> _Recorded information_
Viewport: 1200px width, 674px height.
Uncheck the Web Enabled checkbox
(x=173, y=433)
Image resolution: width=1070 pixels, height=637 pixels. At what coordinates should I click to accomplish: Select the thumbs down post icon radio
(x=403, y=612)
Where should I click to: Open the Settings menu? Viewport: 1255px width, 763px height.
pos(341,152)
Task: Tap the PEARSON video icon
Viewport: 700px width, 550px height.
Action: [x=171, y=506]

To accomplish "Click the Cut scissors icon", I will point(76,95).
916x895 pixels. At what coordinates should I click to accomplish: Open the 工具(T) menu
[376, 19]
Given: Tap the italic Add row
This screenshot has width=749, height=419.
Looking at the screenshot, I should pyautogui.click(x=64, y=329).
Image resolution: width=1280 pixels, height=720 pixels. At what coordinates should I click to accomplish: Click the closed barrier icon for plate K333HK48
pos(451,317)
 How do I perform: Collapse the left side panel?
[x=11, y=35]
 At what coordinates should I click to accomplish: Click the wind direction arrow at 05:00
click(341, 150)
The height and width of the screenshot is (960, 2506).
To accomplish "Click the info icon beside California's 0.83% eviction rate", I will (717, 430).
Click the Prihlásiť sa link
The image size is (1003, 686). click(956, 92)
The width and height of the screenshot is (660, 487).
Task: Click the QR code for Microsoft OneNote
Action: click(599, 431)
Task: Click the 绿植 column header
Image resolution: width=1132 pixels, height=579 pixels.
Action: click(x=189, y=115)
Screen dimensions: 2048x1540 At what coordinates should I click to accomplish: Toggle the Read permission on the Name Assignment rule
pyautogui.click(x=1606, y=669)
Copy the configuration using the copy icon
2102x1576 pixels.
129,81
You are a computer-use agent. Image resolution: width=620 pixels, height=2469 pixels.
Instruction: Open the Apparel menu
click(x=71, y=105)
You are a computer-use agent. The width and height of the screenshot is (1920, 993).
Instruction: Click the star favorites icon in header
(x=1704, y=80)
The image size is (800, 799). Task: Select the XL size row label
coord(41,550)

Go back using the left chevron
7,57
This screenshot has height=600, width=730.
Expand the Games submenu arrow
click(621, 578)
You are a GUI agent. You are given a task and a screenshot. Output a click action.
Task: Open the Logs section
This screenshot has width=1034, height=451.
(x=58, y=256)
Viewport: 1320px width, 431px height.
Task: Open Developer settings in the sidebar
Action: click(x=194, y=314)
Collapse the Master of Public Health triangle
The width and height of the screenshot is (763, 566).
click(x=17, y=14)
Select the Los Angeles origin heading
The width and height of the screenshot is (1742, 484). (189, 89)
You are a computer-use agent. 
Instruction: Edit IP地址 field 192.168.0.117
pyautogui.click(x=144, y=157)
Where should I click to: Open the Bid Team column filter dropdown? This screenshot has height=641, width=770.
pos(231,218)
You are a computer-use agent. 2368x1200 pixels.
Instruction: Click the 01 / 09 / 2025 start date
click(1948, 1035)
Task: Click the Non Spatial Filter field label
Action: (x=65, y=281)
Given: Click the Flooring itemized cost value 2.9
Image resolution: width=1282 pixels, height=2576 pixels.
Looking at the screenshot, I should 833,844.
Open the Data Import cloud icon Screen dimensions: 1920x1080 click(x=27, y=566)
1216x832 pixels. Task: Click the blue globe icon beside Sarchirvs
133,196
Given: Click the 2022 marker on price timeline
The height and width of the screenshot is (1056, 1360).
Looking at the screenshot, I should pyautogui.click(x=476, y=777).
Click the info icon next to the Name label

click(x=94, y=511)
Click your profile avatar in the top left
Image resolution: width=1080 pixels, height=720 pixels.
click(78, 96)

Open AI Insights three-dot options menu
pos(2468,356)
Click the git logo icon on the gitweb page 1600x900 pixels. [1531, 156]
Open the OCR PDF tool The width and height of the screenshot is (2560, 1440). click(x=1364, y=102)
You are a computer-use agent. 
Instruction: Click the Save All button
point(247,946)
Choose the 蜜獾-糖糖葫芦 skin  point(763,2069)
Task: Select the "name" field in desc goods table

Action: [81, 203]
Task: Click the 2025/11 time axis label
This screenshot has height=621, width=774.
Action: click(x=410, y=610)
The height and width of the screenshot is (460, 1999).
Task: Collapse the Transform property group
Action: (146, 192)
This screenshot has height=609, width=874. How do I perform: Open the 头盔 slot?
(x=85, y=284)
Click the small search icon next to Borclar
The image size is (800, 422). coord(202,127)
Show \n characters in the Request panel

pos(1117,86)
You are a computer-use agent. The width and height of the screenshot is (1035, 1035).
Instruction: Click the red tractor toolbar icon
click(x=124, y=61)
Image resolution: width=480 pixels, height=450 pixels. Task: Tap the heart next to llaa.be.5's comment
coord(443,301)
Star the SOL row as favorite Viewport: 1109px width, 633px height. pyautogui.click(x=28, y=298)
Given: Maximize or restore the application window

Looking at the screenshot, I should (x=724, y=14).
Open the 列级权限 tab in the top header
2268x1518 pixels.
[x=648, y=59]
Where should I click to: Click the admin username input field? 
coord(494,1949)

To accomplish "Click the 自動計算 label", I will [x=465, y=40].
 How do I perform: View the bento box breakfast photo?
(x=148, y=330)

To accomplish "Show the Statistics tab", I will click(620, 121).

> _Work to be completed_
Place each of the lines above into a Markdown table with the columns "No." and "Line", numbering the rows in order and omitting blank lines.

> _Solved exercise_
| No. | Line |
|---|---|
| 1 | Viewport: 1200px width, 674px height. |
| 2 | Uncheck the Web Enabled checkbox |
| 3 | (x=173, y=433) |
| 4 | Image resolution: width=1070 pixels, height=637 pixels. At what coordinates should I click to accomplish: Select the thumbs down post icon radio |
| 5 | (x=403, y=612) |
| 6 | Where should I click to: Open the Settings menu? Viewport: 1255px width, 763px height. |
| 7 | pos(341,152) |
| 8 | Task: Tap the PEARSON video icon |
| 9 | Viewport: 700px width, 550px height. |
| 10 | Action: [x=171, y=506] |
| 11 | To accomplish "Click the Cut scissors icon", I will point(76,95). |
| 12 | 916x895 pixels. At what coordinates should I click to accomplish: Open the 工具(T) menu |
| 13 | [376, 19] |
| 14 | Given: Tap the italic Add row |
| 15 | This screenshot has width=749, height=419. |
| 16 | Looking at the screenshot, I should pyautogui.click(x=64, y=329). |
| 17 | Image resolution: width=1280 pixels, height=720 pixels. At what coordinates should I click to accomplish: Click the closed barrier icon for plate K333HK48 |
| 18 | pos(451,317) |
| 19 |  How do I perform: Collapse the left side panel? |
| 20 | [x=11, y=35] |
| 21 |  At what coordinates should I click to accomplish: Click the wind direction arrow at 05:00 |
| 22 | click(341, 150) |
| 23 | The height and width of the screenshot is (960, 2506). |
| 24 | To accomplish "Click the info icon beside California's 0.83% eviction rate", I will (717, 430). |
| 25 | Click the Prihlásiť sa link |
| 26 | The image size is (1003, 686). click(956, 92) |
| 27 | The width and height of the screenshot is (660, 487). |
| 28 | Task: Click the QR code for Microsoft OneNote |
| 29 | Action: click(599, 431) |
| 30 | Task: Click the 绿植 column header |
| 31 | Image resolution: width=1132 pixels, height=579 pixels. |
| 32 | Action: click(x=189, y=115) |
| 33 | Screen dimensions: 2048x1540 At what coordinates should I click to accomplish: Toggle the Read permission on the Name Assignment rule |
| 34 | pyautogui.click(x=1606, y=669) |
| 35 | Copy the configuration using the copy icon |
| 36 | 2102x1576 pixels. |
| 37 | 129,81 |
| 38 | You are a computer-use agent. Image resolution: width=620 pixels, height=2469 pixels. |
| 39 | Instruction: Open the Apparel menu |
| 40 | click(x=71, y=105) |
| 41 | You are a computer-use agent. The width and height of the screenshot is (1920, 993). |
| 42 | Instruction: Click the star favorites icon in header |
| 43 | (x=1704, y=80) |
| 44 | The image size is (800, 799). Task: Select the XL size row label |
| 45 | coord(41,550) |
| 46 | Go back using the left chevron |
| 47 | 7,57 |
| 48 | This screenshot has height=600, width=730. |
| 49 | Expand the Games submenu arrow |
| 50 | click(621, 578) |
| 51 | You are a GUI agent. You are given a task and a screenshot. Output a click action. |
| 52 | Task: Open the Logs section |
| 53 | This screenshot has width=1034, height=451. |
| 54 | (x=58, y=256) |
| 55 | Viewport: 1320px width, 431px height. |
| 56 | Task: Open Developer settings in the sidebar |
| 57 | Action: click(x=194, y=314) |
| 58 | Collapse the Master of Public Health triangle |
| 59 | The width and height of the screenshot is (763, 566). |
| 60 | click(x=17, y=14) |
| 61 | Select the Los Angeles origin heading |
| 62 | The width and height of the screenshot is (1742, 484). (189, 89) |
| 63 | You are a computer-use agent.  |
| 64 | Instruction: Edit IP地址 field 192.168.0.117 |
| 65 | pyautogui.click(x=144, y=157) |
| 66 | Where should I click to: Open the Bid Team column filter dropdown? This screenshot has height=641, width=770. |
| 67 | pos(231,218) |
| 68 | You are a computer-use agent. 2368x1200 pixels. |
| 69 | Instruction: Click the 01 / 09 / 2025 start date |
| 70 | click(1948, 1035) |
| 71 | Task: Click the Non Spatial Filter field label |
| 72 | Action: (x=65, y=281) |
| 73 | Given: Click the Flooring itemized cost value 2.9 |
| 74 | Image resolution: width=1282 pixels, height=2576 pixels. |
| 75 | Looking at the screenshot, I should 833,844. |
| 76 | Open the Data Import cloud icon Screen dimensions: 1920x1080 click(x=27, y=566) |
| 77 | 1216x832 pixels. Task: Click the blue globe icon beside Sarchirvs |
| 78 | 133,196 |
| 79 | Given: Click the 2022 marker on price timeline |
| 80 | The height and width of the screenshot is (1056, 1360). |
| 81 | Looking at the screenshot, I should pyautogui.click(x=476, y=777). |
| 82 | Click the info icon next to the Name label |
| 83 | click(x=94, y=511) |
| 84 | Click your profile avatar in the top left |
| 85 | Image resolution: width=1080 pixels, height=720 pixels. |
| 86 | click(78, 96) |
| 87 | Open AI Insights three-dot options menu |
| 88 | pos(2468,356) |
| 89 | Click the git logo icon on the gitweb page 1600x900 pixels. [1531, 156] |
| 90 | Open the OCR PDF tool The width and height of the screenshot is (2560, 1440). click(x=1364, y=102) |
| 91 | You are a computer-use agent.  |
| 92 | Instruction: Click the Save All button |
| 93 | point(247,946) |
| 94 | Choose the 蜜獾-糖糖葫芦 skin  point(763,2069) |
| 95 | Task: Select the "name" field in desc goods table |
| 96 | Action: [81, 203] |
| 97 | Task: Click the 2025/11 time axis label |
| 98 | This screenshot has height=621, width=774. |
| 99 | Action: click(x=410, y=610) |
| 100 | The height and width of the screenshot is (460, 1999). |
| 101 | Task: Collapse the Transform property group |
| 102 | Action: (146, 192) |
| 103 | This screenshot has height=609, width=874. How do I perform: Open the 头盔 slot? |
| 104 | (x=85, y=284) |
| 105 | Click the small search icon next to Borclar |
| 106 | The image size is (800, 422). coord(202,127) |
| 107 | Show \n characters in the Request panel |
| 108 | pos(1117,86) |
| 109 | You are a computer-use agent. The width and height of the screenshot is (1035, 1035). |
| 110 | Instruction: Click the red tractor toolbar icon |
| 111 | click(x=124, y=61) |
| 112 | Image resolution: width=480 pixels, height=450 pixels. Task: Tap the heart next to llaa.be.5's comment |
| 113 | coord(443,301) |
| 114 | Star the SOL row as favorite Viewport: 1109px width, 633px height. pyautogui.click(x=28, y=298) |
| 115 | Given: Maximize or restore the application window |
| 116 | Looking at the screenshot, I should (x=724, y=14). |
| 117 | Open the 列级权限 tab in the top header |
| 118 | 2268x1518 pixels. |
| 119 | [x=648, y=59] |
| 120 | Where should I click to: Click the admin username input field?  |
| 121 | coord(494,1949) |
| 122 | To accomplish "Click the 自動計算 label", I will [x=465, y=40]. |
| 123 |  How do I perform: View the bento box breakfast photo? |
| 124 | (x=148, y=330) |
| 125 | To accomplish "Show the Statistics tab", I will click(620, 121). |